でも、「まる」の物語は、まだ折り返しにも到達していません。
これからもゆっくり確実に続けます。お付き合い頂けたら幸いです。
(承前)
鋭角的で攻撃的。そして強力無比で、地球人類の宇宙圏中で瞬間最大速度を誇る船。しかしその力は破壊ではなく、知略謀略によって敵を蹂躙し、積荷を奪取するためにある。それが〈大和通商圏〉直属の独立私掠航宙船〈上喜撰〉だ。今その中心部に位置する球体のブリッジの、猫専用にあつらえられた船長席に四肢を預けるように座っている三毛猫。それがこの船の船長「まる」だ。この船は彼女が船長を務める5番目の船だ。4番目の船は――巨大で強力な船だったが――今修復中だ。
「ラスター、ラスト、ラストラー……」
まるはブツブツと呟いていた。正確には思考がヘッドセットの音声合成回路に漏れていた。
「なんですか?」
たまたまブリッジにスレート端末(所謂タブレットの進化版)で報告書を持ってきていた加藤が呼び掛ける。彼は〈渡会雁金・改〉の専属パイロットになっていて、整備目録を持ってきていた。〈渡会雁金・改〉は全長8mと、見かけでは小型船としても小さい方だが、その実際は空間を折りたたまれた異星人テクノロジーの塊のような船であり、中規模船並みの内部空間と実力を兼ね備えていた。弱冠18歳でこの船を任されることになった加藤は、紆余曲折でまるの弟子の様な位置づけを獲得していた。
「あ、声に出てたのか……ごめんね」
「別に全然かまいませんけど」
まるは、加藤がデスクに置いたスレート端末をマニピュレーショングローブで握り、専用のスロットに差し込む。人間のように手で持ってスレート端末を見るには、猫は非力で小さすぎたからだ。
「例の錆猫が名乗った名前よ」
そう言いながら報告書をそのミドルの目でパパッと眺めた。彼女の眼はヘッドセットにより強化されている。視力は人間でいう処の25.0を超え、2センチの距離で精密な画像として文字を認識できる。一瞬目にしたものは拡張された短期記憶に格納され、解析されながら大脳と、その動きを補佐するチップに翻訳されて届く。

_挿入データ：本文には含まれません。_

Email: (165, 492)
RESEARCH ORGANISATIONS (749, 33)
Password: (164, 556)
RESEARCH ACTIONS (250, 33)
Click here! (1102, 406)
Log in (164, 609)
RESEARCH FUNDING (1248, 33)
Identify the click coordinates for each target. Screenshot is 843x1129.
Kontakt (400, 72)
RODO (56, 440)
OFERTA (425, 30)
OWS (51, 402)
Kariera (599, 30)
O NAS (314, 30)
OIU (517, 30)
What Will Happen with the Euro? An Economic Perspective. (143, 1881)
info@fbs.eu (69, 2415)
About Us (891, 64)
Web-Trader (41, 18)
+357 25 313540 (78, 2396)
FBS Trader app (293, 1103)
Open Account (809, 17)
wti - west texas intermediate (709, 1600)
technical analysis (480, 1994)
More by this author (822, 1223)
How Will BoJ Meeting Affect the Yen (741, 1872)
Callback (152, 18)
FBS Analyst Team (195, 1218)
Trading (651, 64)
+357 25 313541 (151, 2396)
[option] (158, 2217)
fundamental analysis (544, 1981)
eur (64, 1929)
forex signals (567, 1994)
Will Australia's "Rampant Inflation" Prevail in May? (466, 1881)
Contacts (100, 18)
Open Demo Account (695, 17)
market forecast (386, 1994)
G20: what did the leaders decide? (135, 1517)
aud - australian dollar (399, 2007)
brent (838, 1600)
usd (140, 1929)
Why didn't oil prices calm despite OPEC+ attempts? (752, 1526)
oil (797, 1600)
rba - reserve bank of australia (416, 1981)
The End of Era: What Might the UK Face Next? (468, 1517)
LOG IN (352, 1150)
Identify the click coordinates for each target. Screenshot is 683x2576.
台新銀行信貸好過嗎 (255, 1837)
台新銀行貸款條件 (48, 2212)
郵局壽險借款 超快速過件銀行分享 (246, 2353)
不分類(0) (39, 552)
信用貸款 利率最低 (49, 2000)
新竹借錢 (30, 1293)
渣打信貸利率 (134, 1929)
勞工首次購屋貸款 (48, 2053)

まるに言われて暫く考えていたが、ああ、と、加藤は思い当たった。
「確か、BL、でしたっけ」
「トリプルミーニングどころじゃなく意味を重ね捲ってるのよね、クワッド・ミーニングというか」
「へえ」
「ラスト、RUSTは錆、まあ、錆猫であることを象徴してるのかな」
「はいはい」
「ラストラー、RUSTLERが泥棒。まあ、怪盗的な意味合いを持たせたいのかもね」
「ほうほう」
「そしてラスター、LUSTERは艶とか光沢、そして『栄光』の意味もあるのよ」
「ふむ……」
加藤が考え込んでいると、その髪をぐりぐりと掻き回しながら、今しがた入室してきた薬研医師が笑う。
「ディスプレイの表示方法、なんてのはどうかね」
「薬研さん、いつの生まれですか。それ20世紀のブラウン管のラスターディスプレイ(走査線という画面に縦にびっしり並ぶ横線の部分を光らせることで絵を構成するディスプレイ。テレビなどがこの方式)の事ですよね?」
「21世紀に暫くいたときに手に入れた中古の医療機器のディスプレイがその方式でね。いやあ、調整とか自分でやってたら結構詳しくなった」
その会話を聞きながら、ラファエル副長が苦笑いしながら近づく。
「そこまで意味を重ねて考えたかどうかは、定かじゃないじゃないですか」
「いいや、あいつならこれ位の事やって考えてきてる。あの猫の性格ならね」
ラファエル副長は暫く苦笑いをしていたが、急に真顔になった。
「それにしても、厄介ですよね。証拠を根こそぎ持って行かれてしまった」
「ええ、たぶん彼女は〈欧蘭通商圏〉の何処かに雇われている」
「〈欧蘭〉? あのおとなしい通商圏がですか?」
「断言するわ。この件で得をするのは何処かを考えたらね」
「確かに、そうですが……」
「面倒臭いわよね、地球人類圏って。でも、4つの通商圏がそれぞれ1000光年ずつくらい離れているからパワーバランスが保てていた面もある訳だし、BLみたいに好きに空間をひょこひょこ移動する奴が関わってきたら、とんだチート野郎が敵って事になる」
「厄介な敵です」
「私は、あの子、自分をまきこんだ『ワーム』が死んで、故郷の時間線に帰れなくなって困っているのかも。なんて思って心配してたのよ? とんでもないわ」
「困りましたよねえ」
二人で頭を抱えていると、いきなり黒い仔猫が背後からラファエル副長に飛びつくと、よじよじとその頭に向かって登って行った。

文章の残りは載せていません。